Art B09 operates in a similar fashion, providing over 1,200 square feet of space for up to 15 students to have workspace on several table-top surfaces along with an easel for each. The room features a dedicated critique wall, two sink areas, painting storage racks and flat files, and student lockers. Stand lights and adjustable floodlights are used to complement banks of fluorescent lighting in the general workspace and to provide directional illumination for still life arrangements and portrait studies. Up to three classes can be offered in B09 each term.
The painting area also shares use of Art SB15, a dedicated critique/exhibition room, with the printmaking and photography areas. Used primarily by advanced and graduate level classes, the “Alt Space” provides 700 square feet of floor space and over 70 linear feet of wall space for displaying and critiquing 2D and 3D work or creating installation work. The room features several pedestals and adjustable, gallery-style track lighting for presenting and photographing student work. For outstanding seniors nearing graduation, the area provides one to three competitively assigned senior studios each semester, which are individual spaces of about 140 square feet each within a larger room. Outside of Art 103, the area regularly exhibits examples of undergraduate student work on about 22 feet of lighted exhibition wall, prominently visible across from the School of Art's main office entrance.
Painting Lab Rm 103
75 cubicle lockers
45 flat files
98 medium painting racks
38 large painting racks
2 fire safe cabinets (one is located in 103A)
Painting Lab Rm B09
21 flat files
24 wooden lockers
15 metal lockers
4 wooden supplies drawers
1 large wooden supply closet
24 painting racks
Upon completion of the Foundations curriculum, students interested in painting are invited to participate in a portfolio review with area faculty. The review is an opportunity to receive feedback on current work and to learn more about the Painting program. In addition, faculty and students will discuss future coursework, the student's artistic interests and ambitions, and potential career paths after graduation.
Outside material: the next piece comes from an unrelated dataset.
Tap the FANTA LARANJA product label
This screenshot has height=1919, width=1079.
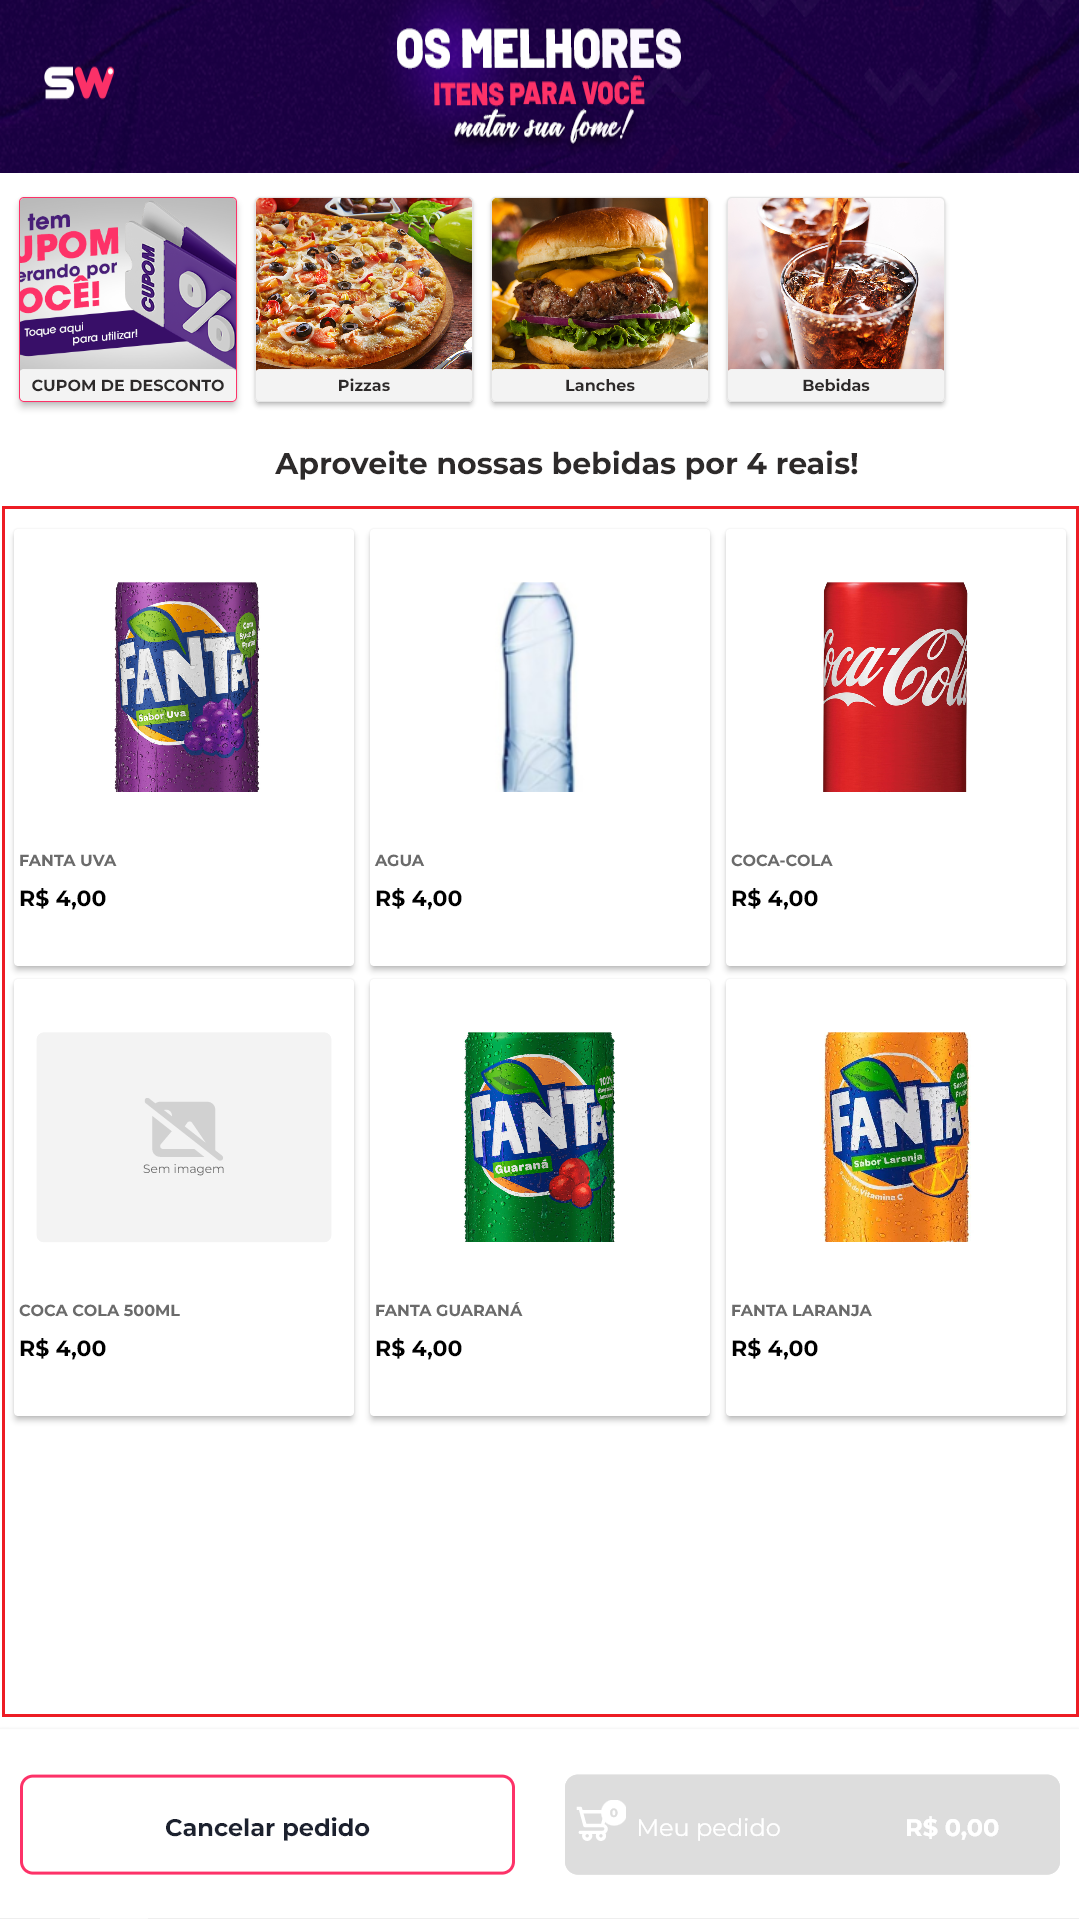tap(801, 1310)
APPLICATION TO FIELD OF SPECIALIZATION
While enrolling in Art Foundations, students will apply for a field of specialization in ceramics, jewelry design, metalsmithing, Painting, Photography, printmaking, Sculpture, or transmedia. Applications consist of a portfolio of work completed in the Art Foundations courses. Fields of specialization will conduct periodic reviews to evaluate student progress.
Course offerings in Painting:
- ART 3320 - Beginning Painting: Oil
- ART 3321 - Beginning Painting: Water Media
- ART 3322 - Intermediate Painting
- ART 4321 -Advanced Painting
Additional courses taken by students pursuing a BFA with an emphasis in Painting:
- ART 4390 - Advanced Transmedia: Digital Painting
ONLINE CATALOG INFORMATION
Graduates of from the undergraduate painting program at TTU have gone on to earn MFAs; exhibit their work inter/nationally; establish freelance practices; teach in primary, secondary, and higher education, as well as community programs; produce public artworks and murals; and build careers in which they apply the artistic, technological, and intellectual skills they developed at TTU.